P(X=k) = C(K,k)·C(N−K,n−k) / C(N,n) — amostragem sem reposição.

P(X=k)

Hypergeometric P(X = k): sampling without replacement

The hypergeometric distribution counts how many successes you get when you sample without replacement from a finite population. Say there are N items in total, K of them successes, and you draw a sample of size n. Then P(X = k) = C(K, k) · C(N − K, n − k) / C(N, n). The catch that sets it apart from the binomial is that the draws aren't independent: pull one item and the odds shift for the next. Take a standard 52-card deck and draw 5 cards. The chance of landing exactly 2 aces works out to C(4, 2)·C(48, 3) / C(52, 5) ≈ 0.0399, roughly 4%. Push N toward infinity while holding K/N steady and the hypergeometric collapses into the binomial.

Applications

It shows up in quality control when you inspect a lot and count defective items in a sample of N parts. Card and lottery odds lean on it too, like the chance of a particular poker or bridge hand. Pollsters reach for it when the population is small and finite, and ecologists use it for capture-recapture estimates of animal populations.

FAQ

How is it different from the binomial? The binomial assumes each trial is independent and p never changes, which is what you get when you sample with replacement or from an infinite pool. The hypergeometric is built for finite populations, where p drifts with every draw.

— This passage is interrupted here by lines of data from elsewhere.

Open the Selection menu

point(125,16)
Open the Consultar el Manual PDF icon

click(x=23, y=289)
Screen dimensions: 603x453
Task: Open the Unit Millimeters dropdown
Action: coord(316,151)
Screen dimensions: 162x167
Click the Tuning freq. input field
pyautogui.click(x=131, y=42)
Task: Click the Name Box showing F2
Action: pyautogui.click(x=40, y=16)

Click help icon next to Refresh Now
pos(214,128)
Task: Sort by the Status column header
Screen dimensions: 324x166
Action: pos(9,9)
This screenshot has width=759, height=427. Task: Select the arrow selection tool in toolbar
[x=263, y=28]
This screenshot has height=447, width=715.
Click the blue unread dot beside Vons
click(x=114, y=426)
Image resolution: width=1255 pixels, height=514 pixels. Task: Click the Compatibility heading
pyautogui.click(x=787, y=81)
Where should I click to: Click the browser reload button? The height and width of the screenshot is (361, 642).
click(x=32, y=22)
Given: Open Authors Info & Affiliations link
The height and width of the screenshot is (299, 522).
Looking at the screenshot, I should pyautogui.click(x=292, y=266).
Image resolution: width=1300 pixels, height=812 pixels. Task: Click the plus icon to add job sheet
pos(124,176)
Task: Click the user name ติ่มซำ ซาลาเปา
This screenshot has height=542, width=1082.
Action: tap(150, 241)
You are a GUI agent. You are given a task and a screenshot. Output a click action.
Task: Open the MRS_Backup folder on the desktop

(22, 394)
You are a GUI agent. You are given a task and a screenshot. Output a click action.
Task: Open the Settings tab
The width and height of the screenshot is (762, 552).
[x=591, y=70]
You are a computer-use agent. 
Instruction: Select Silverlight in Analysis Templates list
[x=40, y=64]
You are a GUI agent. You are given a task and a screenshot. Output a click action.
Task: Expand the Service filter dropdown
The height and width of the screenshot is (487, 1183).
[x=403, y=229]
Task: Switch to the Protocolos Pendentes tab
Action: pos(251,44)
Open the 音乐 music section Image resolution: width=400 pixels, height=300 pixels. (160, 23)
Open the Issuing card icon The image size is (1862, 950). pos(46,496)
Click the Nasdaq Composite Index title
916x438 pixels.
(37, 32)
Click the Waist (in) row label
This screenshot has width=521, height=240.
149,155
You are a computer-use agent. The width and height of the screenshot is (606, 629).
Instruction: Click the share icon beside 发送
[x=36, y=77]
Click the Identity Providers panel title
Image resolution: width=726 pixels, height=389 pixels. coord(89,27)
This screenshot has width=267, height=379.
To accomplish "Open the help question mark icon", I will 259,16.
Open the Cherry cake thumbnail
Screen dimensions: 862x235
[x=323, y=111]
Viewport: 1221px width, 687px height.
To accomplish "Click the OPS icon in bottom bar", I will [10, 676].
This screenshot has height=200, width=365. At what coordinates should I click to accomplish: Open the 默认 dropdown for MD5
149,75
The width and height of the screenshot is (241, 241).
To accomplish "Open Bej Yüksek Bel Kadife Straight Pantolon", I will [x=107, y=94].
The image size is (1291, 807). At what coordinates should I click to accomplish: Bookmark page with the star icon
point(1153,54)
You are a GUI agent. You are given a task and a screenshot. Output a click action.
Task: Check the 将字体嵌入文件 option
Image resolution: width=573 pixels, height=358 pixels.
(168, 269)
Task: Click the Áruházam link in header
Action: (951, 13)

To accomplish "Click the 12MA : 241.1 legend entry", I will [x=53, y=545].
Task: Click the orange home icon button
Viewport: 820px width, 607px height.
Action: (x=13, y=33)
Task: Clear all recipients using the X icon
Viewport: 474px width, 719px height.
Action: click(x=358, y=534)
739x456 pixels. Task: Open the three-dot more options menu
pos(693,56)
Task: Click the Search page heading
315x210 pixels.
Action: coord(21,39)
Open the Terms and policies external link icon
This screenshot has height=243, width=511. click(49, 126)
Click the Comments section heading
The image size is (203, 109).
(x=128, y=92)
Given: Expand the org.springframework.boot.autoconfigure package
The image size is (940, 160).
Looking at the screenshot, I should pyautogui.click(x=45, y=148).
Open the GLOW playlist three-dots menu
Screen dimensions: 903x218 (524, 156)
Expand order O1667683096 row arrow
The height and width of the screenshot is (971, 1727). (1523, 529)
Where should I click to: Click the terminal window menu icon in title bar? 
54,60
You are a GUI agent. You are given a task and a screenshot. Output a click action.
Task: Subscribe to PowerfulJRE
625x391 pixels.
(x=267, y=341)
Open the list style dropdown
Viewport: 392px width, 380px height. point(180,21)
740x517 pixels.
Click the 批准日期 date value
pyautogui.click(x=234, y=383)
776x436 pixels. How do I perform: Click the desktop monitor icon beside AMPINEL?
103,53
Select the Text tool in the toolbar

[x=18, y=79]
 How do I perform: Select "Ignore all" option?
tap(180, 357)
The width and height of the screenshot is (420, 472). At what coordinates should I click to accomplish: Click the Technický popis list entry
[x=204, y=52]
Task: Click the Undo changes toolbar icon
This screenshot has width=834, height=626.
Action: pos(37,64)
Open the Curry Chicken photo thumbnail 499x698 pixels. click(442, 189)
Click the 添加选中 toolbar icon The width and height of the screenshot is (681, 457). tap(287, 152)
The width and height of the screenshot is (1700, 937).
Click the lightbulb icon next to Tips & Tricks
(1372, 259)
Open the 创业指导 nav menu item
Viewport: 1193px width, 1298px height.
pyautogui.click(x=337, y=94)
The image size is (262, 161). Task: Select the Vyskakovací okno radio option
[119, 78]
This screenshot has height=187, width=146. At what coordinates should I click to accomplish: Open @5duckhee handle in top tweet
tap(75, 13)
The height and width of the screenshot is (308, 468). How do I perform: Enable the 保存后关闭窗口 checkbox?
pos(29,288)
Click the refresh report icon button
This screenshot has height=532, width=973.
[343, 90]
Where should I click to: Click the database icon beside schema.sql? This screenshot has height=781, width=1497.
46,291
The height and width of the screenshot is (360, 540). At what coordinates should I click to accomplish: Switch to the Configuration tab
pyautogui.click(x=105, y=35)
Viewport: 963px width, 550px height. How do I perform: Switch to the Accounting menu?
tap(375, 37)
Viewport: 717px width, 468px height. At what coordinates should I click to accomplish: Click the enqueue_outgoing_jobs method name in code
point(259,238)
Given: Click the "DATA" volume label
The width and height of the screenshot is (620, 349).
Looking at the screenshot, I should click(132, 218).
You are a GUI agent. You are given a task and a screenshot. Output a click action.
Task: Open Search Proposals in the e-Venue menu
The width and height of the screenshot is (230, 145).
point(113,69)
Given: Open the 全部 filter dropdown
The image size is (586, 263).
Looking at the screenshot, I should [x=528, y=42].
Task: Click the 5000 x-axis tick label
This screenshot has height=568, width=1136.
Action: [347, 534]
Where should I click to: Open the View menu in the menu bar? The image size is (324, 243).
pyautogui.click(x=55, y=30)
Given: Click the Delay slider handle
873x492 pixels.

When can I approximate with the binomial? When n is small next to N. The usual rule of thumb is n < 0.05·N. Once you're sampling a bigger fraction, the gap starts to matter and the hypergeometric gives you the more accurate answer.

What are the valid ranges for k? k has to fall within max(0, n − (N − K)) ≤ k ≤ min(n, K). Anything outside that window simply can't happen, so its probability is zero.

What are the mean and variance? The mean is n·K/N. Variance comes out to n·(K/N)·((N − K)/N)·((N − n)/(N − 1)), where that final term is the finite population correction. It's what pulls the variance below what the binomial would give you.